J.E.B. Stuart was a key element in the successes of Robert E. Lee’s Army of Northern Virginia, and there were many. Stuart was not yet 30 years of age, and Lee saw him as a protege. Under Stuart, the Confederate cavalry came to own the territory between the two armies, wherever that might be. Lee always seemed to know what the Union forces were up to, and where they were, while Union commanders were constantly guessing about Lee’s whereabouts and intentions. Lee came to rely on this informational advantage, perhaps analogous to modern-day air superiority. To name the battles in which Stuart played a key role is to feel again the emotion of the rising tide of the Confederacy: Second Bull Run (where Stuart managed to overrun Union army commander Maj. Gen. John Pope’s headquarters and intercepted orders that provided Lee with valuable intelligence; Fredericksburg (about which Lee noted, “To the vigilance, baldness and energy of Gen. Stuart and his cavalry is due chiefly the early valuable information of the movements of the enemy”); and Chancellorsville (where Stuart discovered that Union General Hooker was across the river, and later that Hooker’s right flank was “in the air”, which intelligence led Lee to make his famous turning movement). Lee paid him the highest possible accolade by saying of him, “He was second to none in valor, in zeal, in unflinching devotion to his country…To military capacity of a high order, and all the virtues of the soldier, he added the brighter graces of a pure life…

But as the war entered its third summer in 1863, that would begin to change. At Brandy Station, despite holding the field for the South, Stuart failed to detect the movements of the Union cavalry. Just a month later, Stuart’s cavalry fell out of touch with headquarters in the days leading up to Gettysburg, and left Lee and his fellow commanding officers with little to no intelligence in unfamiliar enemy territory. Stuart fought his final battle on the outskirts of Richmond on May 11, 1864. The Confederate cavalry was working feverishly to deny Gen. Philip Sheridan’s Federal horsemen from gaining entry into the Confederate capital. Stuart’s men were indeed able to check the Yankee advance but at a terrible cost. Stuart was killed, age 31, and was buried at Hollywood Cemetery in Richmond.

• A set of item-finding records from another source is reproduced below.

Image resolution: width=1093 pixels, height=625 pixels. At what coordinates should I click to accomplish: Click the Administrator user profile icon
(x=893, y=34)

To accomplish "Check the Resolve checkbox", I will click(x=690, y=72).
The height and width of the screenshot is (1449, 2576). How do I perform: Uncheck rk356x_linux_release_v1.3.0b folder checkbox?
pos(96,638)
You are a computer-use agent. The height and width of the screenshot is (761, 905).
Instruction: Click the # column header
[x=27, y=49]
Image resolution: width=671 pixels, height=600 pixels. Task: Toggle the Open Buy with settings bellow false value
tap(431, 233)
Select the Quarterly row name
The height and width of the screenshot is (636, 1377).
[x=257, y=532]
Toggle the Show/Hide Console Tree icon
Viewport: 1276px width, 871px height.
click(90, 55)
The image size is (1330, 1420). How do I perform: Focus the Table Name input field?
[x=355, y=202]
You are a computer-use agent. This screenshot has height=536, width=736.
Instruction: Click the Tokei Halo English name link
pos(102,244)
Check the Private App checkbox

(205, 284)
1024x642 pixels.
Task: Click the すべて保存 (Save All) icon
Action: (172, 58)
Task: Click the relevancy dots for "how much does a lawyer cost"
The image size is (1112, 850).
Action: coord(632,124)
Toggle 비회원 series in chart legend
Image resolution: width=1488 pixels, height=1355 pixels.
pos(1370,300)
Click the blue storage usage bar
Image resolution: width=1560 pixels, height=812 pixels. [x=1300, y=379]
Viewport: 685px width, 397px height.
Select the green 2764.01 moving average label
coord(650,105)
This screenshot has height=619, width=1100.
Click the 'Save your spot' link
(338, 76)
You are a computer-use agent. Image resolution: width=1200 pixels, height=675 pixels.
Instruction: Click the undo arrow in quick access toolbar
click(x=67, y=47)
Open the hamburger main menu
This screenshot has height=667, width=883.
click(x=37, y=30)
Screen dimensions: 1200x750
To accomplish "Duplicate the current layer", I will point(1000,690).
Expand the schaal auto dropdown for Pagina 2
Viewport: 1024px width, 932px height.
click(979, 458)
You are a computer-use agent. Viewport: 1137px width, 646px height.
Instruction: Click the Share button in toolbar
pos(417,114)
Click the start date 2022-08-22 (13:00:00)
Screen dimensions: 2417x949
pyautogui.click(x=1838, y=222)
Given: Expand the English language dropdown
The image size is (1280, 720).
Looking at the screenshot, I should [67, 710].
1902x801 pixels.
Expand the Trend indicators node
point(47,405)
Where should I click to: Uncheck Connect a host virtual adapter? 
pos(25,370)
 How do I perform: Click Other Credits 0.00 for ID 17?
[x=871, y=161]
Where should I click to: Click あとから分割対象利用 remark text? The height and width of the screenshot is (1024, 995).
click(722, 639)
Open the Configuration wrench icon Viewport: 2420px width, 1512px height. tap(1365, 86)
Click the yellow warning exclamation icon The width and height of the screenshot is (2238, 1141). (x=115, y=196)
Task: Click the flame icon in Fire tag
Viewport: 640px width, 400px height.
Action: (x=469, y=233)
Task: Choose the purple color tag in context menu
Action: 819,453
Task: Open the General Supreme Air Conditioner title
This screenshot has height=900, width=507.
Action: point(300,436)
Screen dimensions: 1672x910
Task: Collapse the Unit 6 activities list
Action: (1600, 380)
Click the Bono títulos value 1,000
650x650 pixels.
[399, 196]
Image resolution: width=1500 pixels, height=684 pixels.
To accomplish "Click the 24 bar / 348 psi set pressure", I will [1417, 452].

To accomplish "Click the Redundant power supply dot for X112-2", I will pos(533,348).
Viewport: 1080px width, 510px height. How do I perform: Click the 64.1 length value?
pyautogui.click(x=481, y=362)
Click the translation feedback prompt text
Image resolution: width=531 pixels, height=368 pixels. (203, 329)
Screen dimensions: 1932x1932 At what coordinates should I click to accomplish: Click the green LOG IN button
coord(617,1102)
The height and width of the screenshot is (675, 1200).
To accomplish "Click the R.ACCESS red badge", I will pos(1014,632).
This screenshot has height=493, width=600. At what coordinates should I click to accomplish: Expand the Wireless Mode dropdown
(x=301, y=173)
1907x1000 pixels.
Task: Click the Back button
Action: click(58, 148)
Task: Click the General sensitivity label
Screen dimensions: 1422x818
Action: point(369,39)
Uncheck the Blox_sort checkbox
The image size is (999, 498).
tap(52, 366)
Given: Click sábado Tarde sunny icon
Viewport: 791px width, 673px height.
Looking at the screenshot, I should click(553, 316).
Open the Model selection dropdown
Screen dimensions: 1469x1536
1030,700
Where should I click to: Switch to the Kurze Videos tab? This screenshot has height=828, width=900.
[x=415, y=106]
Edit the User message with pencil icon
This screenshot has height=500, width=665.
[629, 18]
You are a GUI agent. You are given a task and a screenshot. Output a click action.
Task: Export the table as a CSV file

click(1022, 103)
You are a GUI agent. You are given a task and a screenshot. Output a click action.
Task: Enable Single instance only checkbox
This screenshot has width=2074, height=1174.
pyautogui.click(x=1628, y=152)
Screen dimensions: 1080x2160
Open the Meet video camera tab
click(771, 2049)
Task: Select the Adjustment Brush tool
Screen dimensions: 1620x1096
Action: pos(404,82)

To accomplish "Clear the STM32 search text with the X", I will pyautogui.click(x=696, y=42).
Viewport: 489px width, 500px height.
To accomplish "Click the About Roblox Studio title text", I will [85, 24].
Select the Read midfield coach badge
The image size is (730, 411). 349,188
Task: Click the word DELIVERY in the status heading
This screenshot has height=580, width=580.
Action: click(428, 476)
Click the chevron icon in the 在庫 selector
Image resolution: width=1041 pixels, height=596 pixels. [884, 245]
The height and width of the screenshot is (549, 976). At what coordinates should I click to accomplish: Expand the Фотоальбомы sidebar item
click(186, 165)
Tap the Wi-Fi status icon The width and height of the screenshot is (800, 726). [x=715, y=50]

William Alexander Stuart was JEB’s older brother. In 1856, he purchased a piece of property in Saltville, Va. Because of territorial loss and the effectiveness of the Union’s naval blockade, the Saltville Valley was the Confederacy’s only significant source of salt. U.S. troops made a number of attempts to take and hold left Saltville. Stuart owned the Saltville works throughout the war. His brother, General J.E.B. Stuart, sent his wife and children to live with William in Saltville during the war. He believed Saltville to be the one of the best defended locations in the Confederacy. Shortly after the war began, the firm negotiated a contract with the Confederate government to provide 22,000 bushels of salt per month “to and for the uses of the Confederate State armies”. Over the next three and a half years, Stuart, Buchanan, & Co. managed to do this and more, with production reaching a peak of 4,000,000 bushels in 1864. After J.E.B. Stuart’s death, his widow, Flora, moved into a home home owned by William with her two small children, where she taught school.

Autograph note signed, Lexington, Va., December 8, 1868, to F.F. Stockwell, who had apparently written Lee asking for the location of Stuart’s family. It is believed that Stockwell was a 19th century autograph collector, and he sought out the Stuart address in the hope that the brother might have an autograph of J.E.B. he could spare. Lee replied, “William A. Stuart (Stuart, Buchanan, & Co.), Saltville, Smyth County, Virginia, is the brother of the late General J.E.B. Stuart.”

This is just the third time in all our years that we have had a Lee letter so much as mentioning J.E.B. Stuart.